Davanın niteliğine, bu konuda alınan beyanlara ve dosya kapsamına göre hukuki yarar görülmediğinden tanık dinlenmesine yer olmadığına karar verilerek davanın aydınlanmasını sağlayacak yeterlilik ve uzmanlığa sahip bilirkişilerden oluşturulan heyete görev verilerek kooperatif defterleri de incelenmek suretiyle rapor düzenlenmesi yoluna gidilerek davalı tarafın cevap dilekçesinde ekinde ibraz edilen 26/02/2014 tarihli tutanağa göre defterlerin bulunduğu belirtilen —- Sulh Ceza Hakimliği’ ne müzekkere yazılmış ise de bu konuda dosya kapsamına yansıyan yazışmalara ve tespitlere bağlı olarak sonuçta Hakimliğe teslim edilen defterlerin akıbeti aydınlatılamamış ve defterlere ulaşılamamış olması nedeniyle bu konuda davacı vekili tarafından ibraz edilen 13/01/2022 tarihli dilekçe doğrultusunda duruşma tutanaklarına ve ara kararlara yansıyan şekilde defterlere ulaşılamamış olması nedeniyle dosya kapsamı ile yetinilmek suretiyle rapor hazırlanması yoluna gidilerek buna göre temin edilen dosya kapsamına uygun mahkememizce de yeterli görülen 24/03/2022 tarihli bilirkişi heyeti raporunda benzer dava kapsamında yer alan bilirkişi heyet raporlarında yer alan davalı kooperatifin defterlerine ilişkin tespitler ve verilerden de yararlanılmak suretiyle davalı kooperatifin 08/07/2007 tarihinde tasfiyesine karar verilerek 30/07/2007 tarihinde tescil edildiği, bu hususun 03/08/2007 tarih 6866 sayılı —- yayımlandığı, 30/11/2006 tarihli taahhütname ve ibraname belgesinde 3 nolu maddede yer alan düzenlemeye göre dava konusu —nolu dairenin sorumluluğunun arsa sahibi—-ait olduğunun belirtildiği; dava konusu dairenin —daire olduğu; bu dairenin yaklaşık—- olduğu, 16/06/2019 dava tarihindeki değerinin 465.000,00 TL ve 08/07/2007 tasfiye karar tarihindeki değerinin ise 145.000,00 TL olduğu, 1163 sayılı Kooperatifler Kanunu 23. Maddesinde belirtilen şekilde aynı durumdaki ortaklara eşit işlem yapılması gereğine bağlı olarak davalı kooperatifin sorumlu olduğu, davacı açısından eşitliğe aykırılık içeren fiili durumdan davalı kooperatifin sorumlu olduğu değerlendirilerek gerekli hesaplama yapılmak suretiyle ulaşılan kanaat açıklanmıştır.

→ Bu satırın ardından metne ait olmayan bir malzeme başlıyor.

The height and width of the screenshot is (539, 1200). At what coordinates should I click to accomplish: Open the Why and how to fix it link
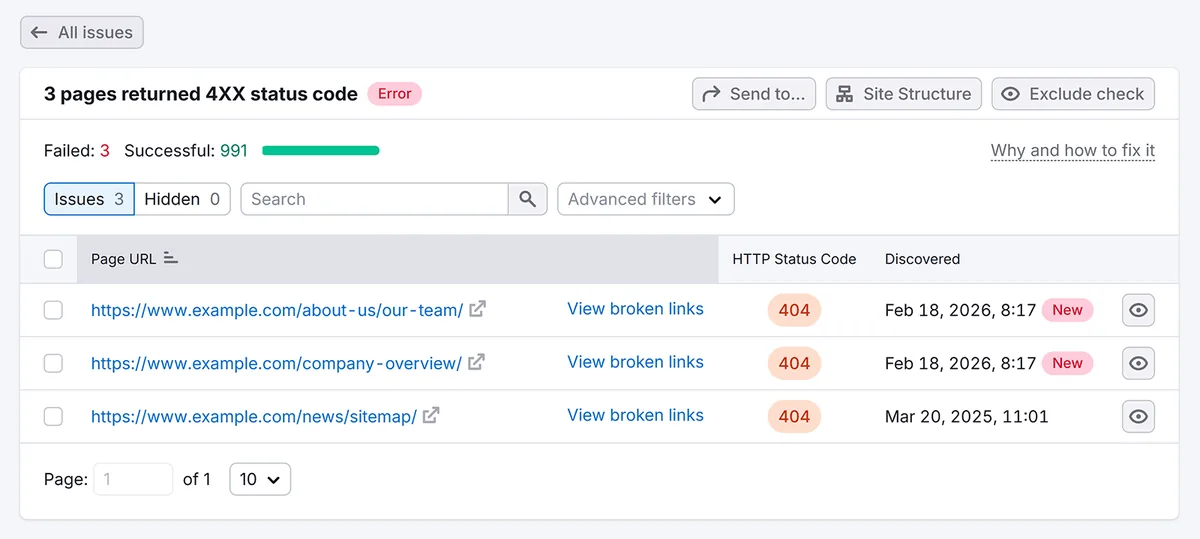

Raporun tebliğine rağmen rapora karşı herhangi bir beyanda bulunulmamıştır.Davacı vekili duruşmadaki beyanında rapora bir itirazlarının olmadığını ifade ederek rapor doğrultusunda müvekkili ile görüşüp beyanda bulunmak için süre istemiş ise de 26/10/2022 tarihli duruşmadaki imzalı beyanında müvekkilinin talimatına göre ıslah yoluna gidilmeyeceğini ifade ederek ilk talebe göre karar verilmesini istemiştir.
İhtimale göre hem dava ve hem de tasfiye karar tarihindeki değerlerin hesaplanması ön görülerek bilirkişi heyetinin buna göre rapor düzenlenmesi sağlanmış ise de davacı tarafın ıslah yoluna başvurmaması ve ilk talep değeri olan 50.000,00 TL’ nin bilirkişi raporunda iki ayrı tarihe göre belirlenen her iki değerden de düşük olduğundan dava ve tasfiye karar tarihlerinden hangi tarihin esas alınması gerektiğinin irdelenmesine gerek kalmamıştır.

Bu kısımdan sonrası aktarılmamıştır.